→ **Text shown**:
——
ITEM 3. PAST CONTACTS, TRANSACTIONS, NEGOTIATIONS AND AGREEMENTS.

(1) Certain contracts, agreements, arrangements or understandings and actual or
potential conflicts of interest between the Partnership or its affiliates and
the Partnership, its executive officers, directors or affiliates are described
under Item 12 of the Partnership's Annual Report on Form 10-KSB for the year
ended December 31, 2002 ("Form 10-KSB"). To the knowledge of the Partnership and
its General Partner, Income Growth Management, Inc. ("General Partner"), except
as set forth in Item 12 of the Form 10-KSB, there exists no material contract,
agreement, arrangement or understanding and no actual or potential conflict of
interest between the Partnership or its affiliates and (i) the Partnership's
executive officers, directors or affiliates or (ii) the Purchasers' executive
officers, directors or affiliates.

(2) To the best of the Partnership's knowledge as of the date hereof, except as
set forth elsewhere in this Statement or the Purchase Tender Offer Statement
there exists no material contract, agreement, arrangement or understanding and
no actual or potential conflict of interest between the Partnership or its
affiliates and the Purchaser, its executive officers, directors or affiliates.

ITEM 4. THE SOLICITATION OR RECOMMENDATION.

(a) Recommendation.
——
→ **Listed entries**:
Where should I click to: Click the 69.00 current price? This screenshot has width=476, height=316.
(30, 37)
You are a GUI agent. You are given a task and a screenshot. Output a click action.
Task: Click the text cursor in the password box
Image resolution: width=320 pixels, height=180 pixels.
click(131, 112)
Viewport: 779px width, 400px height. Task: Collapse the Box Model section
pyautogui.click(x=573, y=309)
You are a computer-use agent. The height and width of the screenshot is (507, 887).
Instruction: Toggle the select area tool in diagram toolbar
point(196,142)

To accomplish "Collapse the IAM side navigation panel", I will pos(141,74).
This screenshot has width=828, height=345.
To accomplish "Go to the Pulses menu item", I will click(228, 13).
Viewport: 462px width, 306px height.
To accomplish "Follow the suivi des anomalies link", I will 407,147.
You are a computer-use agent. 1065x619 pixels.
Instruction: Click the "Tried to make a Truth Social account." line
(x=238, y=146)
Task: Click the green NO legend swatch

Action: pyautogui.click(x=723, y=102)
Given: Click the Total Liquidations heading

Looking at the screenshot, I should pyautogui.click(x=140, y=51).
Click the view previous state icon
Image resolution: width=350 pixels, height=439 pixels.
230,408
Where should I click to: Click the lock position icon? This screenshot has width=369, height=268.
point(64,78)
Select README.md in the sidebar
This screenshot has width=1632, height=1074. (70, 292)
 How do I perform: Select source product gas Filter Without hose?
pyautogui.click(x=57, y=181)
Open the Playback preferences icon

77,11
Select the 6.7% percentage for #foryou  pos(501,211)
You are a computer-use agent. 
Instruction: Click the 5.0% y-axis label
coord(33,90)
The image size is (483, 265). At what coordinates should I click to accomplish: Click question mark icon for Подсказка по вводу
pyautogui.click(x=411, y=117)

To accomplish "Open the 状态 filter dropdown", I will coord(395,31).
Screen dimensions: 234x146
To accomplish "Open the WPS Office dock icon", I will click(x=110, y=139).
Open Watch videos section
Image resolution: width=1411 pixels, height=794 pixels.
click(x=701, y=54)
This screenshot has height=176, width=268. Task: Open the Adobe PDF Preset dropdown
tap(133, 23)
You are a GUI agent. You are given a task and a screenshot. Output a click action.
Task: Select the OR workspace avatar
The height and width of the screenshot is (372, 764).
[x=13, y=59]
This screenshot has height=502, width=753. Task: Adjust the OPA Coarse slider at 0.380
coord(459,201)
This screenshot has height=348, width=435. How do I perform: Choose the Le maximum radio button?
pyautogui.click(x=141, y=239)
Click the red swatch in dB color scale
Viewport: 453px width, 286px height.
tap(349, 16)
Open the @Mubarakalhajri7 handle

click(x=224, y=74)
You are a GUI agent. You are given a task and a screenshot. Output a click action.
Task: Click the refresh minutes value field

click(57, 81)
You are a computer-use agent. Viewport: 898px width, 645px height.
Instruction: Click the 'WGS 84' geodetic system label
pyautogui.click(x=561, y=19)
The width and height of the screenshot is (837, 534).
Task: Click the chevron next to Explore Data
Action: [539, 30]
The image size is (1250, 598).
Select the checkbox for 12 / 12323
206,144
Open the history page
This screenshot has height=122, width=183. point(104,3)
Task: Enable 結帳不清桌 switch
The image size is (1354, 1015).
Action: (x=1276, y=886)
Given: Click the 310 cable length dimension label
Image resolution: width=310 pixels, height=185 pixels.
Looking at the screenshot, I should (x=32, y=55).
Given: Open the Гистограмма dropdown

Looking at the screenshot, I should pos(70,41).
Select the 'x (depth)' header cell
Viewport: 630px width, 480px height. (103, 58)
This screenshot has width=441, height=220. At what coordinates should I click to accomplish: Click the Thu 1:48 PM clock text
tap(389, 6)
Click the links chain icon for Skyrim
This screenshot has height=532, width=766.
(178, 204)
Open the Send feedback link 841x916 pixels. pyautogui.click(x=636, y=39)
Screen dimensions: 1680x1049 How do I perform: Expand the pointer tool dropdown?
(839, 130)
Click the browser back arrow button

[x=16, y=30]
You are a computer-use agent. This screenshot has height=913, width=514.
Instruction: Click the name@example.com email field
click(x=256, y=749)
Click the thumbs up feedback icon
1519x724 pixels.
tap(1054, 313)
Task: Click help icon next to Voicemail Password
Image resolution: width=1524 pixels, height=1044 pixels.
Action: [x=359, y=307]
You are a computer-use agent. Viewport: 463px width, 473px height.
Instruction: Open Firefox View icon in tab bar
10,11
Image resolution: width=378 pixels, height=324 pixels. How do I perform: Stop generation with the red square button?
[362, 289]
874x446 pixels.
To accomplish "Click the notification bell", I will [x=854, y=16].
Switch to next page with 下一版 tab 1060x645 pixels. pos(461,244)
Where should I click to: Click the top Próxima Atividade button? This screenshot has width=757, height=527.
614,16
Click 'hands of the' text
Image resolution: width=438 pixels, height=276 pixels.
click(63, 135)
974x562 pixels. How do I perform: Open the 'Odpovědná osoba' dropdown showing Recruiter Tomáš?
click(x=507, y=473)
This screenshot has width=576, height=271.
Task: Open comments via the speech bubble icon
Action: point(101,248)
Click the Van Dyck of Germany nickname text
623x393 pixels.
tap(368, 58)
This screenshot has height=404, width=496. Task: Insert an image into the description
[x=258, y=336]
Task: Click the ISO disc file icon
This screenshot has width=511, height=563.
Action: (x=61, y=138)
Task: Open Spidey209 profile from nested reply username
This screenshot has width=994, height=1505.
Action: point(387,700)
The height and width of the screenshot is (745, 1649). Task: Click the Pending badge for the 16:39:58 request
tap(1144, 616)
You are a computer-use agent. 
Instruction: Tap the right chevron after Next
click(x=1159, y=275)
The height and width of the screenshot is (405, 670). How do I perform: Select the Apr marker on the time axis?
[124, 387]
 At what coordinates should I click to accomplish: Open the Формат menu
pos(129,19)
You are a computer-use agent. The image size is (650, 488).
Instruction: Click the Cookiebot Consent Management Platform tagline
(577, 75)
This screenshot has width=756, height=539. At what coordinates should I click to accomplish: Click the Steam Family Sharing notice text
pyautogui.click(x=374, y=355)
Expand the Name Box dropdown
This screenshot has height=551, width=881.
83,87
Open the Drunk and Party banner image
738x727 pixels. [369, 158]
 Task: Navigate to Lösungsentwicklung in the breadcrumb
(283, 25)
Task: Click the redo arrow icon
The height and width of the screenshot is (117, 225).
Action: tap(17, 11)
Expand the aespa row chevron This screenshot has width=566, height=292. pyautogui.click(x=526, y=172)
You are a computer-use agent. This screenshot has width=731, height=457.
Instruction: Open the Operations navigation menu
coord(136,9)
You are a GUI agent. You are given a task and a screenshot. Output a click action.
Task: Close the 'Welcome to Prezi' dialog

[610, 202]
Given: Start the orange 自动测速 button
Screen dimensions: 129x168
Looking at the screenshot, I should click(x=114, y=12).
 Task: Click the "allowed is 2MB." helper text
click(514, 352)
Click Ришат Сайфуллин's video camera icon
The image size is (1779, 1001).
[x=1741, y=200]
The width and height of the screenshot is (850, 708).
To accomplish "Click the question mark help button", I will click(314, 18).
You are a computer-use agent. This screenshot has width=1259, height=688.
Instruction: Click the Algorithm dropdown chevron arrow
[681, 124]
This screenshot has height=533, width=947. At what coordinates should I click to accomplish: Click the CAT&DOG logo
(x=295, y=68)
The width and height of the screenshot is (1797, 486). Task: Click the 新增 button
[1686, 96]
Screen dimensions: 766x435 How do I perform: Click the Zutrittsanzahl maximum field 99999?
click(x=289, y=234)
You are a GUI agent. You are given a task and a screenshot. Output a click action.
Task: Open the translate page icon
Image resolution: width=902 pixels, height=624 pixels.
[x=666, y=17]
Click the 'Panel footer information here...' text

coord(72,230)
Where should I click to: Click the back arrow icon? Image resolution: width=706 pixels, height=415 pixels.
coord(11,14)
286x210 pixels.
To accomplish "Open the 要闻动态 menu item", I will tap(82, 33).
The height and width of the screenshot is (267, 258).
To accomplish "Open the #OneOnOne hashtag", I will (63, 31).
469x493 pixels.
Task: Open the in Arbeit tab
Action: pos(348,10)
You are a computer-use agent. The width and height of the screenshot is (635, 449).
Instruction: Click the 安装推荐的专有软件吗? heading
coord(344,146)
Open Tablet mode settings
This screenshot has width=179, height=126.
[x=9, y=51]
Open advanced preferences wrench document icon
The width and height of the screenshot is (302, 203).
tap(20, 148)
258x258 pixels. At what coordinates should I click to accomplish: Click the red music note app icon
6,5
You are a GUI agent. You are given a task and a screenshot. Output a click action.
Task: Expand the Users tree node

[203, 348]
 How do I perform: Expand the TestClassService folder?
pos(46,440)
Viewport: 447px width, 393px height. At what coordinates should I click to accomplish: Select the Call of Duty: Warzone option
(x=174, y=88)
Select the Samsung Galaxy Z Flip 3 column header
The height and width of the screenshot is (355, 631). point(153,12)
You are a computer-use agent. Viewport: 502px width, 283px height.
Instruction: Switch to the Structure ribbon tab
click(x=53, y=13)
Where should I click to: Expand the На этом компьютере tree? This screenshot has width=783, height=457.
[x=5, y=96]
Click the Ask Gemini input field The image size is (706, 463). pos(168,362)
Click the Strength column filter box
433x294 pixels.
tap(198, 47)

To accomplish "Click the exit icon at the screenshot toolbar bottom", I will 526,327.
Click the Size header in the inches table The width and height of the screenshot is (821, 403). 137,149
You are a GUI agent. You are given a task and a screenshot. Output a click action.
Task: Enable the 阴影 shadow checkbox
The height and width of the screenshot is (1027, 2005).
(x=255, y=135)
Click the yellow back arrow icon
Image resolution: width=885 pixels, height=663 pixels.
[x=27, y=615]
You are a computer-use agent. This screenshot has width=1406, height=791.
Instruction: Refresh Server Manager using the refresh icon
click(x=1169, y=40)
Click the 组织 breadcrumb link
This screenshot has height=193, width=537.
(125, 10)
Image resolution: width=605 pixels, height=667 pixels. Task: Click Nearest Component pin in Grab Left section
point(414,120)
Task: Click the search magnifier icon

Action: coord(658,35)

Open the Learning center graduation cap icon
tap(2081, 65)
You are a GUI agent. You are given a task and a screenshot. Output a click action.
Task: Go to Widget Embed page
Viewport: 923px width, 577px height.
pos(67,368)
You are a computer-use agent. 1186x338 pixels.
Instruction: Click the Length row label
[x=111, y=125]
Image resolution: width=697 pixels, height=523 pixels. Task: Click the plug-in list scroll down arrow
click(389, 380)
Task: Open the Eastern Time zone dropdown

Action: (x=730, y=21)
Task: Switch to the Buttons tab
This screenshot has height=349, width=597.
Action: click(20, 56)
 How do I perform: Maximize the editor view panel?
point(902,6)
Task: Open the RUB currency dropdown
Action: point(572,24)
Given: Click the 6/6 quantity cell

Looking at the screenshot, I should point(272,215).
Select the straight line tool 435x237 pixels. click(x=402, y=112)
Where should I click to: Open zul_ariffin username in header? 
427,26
——
→ **To-do list**:
1 - According to the filing excerpt, what is the name of the Partnership's General Partner?
2 - In the filing excerpt, the phrase "no material contract" goes on to list kinds of dealings before the word "and". List every kind of dealing in that list.

→ **Answers to the tasks**:
1 - Income Growth Management, Inc.

2 - Contract, agreement, arrangement, understanding